## To do
Find the word "ribbon" in the listing below. Copy every line that has it.

═══

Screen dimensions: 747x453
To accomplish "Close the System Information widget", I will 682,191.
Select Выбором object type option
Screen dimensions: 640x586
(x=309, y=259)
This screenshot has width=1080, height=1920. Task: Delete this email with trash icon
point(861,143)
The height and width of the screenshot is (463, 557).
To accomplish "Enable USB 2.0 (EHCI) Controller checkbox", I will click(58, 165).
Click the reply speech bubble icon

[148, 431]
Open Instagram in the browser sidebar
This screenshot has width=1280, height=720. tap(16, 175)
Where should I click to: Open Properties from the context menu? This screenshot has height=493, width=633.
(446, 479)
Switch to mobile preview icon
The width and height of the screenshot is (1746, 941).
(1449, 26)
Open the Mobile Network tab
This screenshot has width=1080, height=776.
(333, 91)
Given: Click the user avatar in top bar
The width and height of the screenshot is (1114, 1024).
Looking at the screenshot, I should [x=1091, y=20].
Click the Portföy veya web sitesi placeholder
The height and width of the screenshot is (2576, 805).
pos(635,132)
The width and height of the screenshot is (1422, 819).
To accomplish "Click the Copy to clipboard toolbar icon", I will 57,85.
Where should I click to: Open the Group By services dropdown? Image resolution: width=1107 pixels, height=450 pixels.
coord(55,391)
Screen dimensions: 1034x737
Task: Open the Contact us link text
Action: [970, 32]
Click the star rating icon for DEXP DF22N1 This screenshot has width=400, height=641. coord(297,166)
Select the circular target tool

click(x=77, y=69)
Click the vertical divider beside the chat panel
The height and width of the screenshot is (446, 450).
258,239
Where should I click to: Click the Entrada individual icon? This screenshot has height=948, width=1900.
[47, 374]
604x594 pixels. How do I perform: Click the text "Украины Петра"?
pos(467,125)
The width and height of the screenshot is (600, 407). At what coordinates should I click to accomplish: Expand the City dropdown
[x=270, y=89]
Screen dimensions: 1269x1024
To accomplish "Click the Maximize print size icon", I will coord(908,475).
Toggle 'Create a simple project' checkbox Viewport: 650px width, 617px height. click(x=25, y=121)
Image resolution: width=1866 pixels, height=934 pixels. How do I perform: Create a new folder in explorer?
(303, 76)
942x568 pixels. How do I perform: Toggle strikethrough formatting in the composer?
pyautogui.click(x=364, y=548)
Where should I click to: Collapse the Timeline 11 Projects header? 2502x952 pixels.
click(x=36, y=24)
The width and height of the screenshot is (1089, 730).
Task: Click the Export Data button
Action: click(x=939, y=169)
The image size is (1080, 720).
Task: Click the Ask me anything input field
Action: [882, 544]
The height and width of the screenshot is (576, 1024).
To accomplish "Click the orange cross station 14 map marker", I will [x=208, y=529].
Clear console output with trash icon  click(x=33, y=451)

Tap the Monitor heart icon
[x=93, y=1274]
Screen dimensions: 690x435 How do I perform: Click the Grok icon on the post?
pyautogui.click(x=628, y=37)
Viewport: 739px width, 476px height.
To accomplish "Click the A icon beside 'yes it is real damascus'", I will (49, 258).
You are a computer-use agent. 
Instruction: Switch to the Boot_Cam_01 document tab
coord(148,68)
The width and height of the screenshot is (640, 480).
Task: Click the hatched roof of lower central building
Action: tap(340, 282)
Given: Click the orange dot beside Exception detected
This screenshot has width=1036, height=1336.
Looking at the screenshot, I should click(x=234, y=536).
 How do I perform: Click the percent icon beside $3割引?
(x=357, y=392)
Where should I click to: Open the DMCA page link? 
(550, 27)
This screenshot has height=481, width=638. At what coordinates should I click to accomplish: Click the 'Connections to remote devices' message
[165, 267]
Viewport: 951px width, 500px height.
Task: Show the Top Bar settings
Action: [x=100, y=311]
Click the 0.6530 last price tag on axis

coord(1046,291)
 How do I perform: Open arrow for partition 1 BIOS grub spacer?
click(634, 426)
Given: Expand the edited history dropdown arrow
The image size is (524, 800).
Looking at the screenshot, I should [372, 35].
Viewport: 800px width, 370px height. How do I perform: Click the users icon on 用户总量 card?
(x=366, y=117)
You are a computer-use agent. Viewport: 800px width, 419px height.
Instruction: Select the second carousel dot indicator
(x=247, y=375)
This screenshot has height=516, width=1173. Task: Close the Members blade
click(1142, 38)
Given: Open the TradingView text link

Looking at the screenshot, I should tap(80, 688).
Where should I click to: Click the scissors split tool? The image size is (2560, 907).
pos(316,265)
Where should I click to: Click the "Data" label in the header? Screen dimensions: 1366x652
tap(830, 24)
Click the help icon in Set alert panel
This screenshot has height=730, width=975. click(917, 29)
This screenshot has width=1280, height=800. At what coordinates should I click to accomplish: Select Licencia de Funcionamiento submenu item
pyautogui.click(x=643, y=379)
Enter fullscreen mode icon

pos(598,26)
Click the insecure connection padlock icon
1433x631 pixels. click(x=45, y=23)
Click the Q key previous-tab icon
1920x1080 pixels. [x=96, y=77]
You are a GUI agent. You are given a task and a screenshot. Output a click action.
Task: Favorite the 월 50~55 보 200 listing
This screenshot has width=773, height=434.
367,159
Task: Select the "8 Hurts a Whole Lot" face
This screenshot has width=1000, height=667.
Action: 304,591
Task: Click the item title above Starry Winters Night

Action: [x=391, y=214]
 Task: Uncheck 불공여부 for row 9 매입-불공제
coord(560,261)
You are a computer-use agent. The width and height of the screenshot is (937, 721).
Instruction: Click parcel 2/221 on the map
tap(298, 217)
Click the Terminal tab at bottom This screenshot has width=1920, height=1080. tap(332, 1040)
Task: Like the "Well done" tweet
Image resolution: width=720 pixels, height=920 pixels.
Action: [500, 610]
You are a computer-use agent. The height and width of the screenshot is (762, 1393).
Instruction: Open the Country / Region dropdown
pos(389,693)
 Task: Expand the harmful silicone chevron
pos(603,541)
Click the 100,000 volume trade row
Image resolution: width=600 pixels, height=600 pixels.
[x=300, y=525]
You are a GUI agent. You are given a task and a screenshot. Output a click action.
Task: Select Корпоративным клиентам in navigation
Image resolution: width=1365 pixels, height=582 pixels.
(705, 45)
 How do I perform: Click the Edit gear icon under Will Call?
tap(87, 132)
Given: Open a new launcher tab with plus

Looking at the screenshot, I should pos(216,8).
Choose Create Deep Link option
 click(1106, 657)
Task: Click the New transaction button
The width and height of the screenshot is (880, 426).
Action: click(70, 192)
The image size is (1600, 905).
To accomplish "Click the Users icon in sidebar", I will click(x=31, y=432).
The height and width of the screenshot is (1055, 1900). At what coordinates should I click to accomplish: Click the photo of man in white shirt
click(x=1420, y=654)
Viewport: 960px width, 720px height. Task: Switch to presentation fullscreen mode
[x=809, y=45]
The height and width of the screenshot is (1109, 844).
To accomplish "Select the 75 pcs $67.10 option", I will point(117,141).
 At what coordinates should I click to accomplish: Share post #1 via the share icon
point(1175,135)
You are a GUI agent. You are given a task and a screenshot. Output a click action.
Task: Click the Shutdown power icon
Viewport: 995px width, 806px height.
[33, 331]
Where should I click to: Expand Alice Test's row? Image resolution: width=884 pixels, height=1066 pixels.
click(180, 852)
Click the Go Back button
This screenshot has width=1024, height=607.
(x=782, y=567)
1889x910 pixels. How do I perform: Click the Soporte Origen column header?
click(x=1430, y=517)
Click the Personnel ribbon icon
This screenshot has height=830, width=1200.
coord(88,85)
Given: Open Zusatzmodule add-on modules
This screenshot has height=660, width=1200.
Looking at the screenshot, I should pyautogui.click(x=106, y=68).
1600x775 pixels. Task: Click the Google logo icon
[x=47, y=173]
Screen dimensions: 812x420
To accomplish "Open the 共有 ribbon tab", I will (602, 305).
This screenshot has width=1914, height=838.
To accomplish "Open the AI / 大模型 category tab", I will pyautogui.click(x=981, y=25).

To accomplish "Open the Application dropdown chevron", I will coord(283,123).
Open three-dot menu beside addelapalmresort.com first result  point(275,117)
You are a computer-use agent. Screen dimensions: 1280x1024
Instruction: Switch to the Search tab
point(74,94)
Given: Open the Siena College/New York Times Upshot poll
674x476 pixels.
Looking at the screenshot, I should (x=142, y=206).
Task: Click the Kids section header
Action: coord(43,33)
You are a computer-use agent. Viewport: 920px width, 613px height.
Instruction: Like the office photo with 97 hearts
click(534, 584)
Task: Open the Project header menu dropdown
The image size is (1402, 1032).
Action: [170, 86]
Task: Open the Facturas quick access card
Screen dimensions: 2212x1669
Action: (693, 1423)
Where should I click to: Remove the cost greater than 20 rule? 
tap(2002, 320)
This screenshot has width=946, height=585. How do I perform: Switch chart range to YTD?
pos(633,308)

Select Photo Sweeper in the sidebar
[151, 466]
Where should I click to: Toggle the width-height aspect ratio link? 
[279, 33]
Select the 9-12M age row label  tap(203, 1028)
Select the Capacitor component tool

═══

## Response to the task
Click the Personnel ribbon icon
To accomplish "Open the 共有 ribbon tab", I will (602, 305).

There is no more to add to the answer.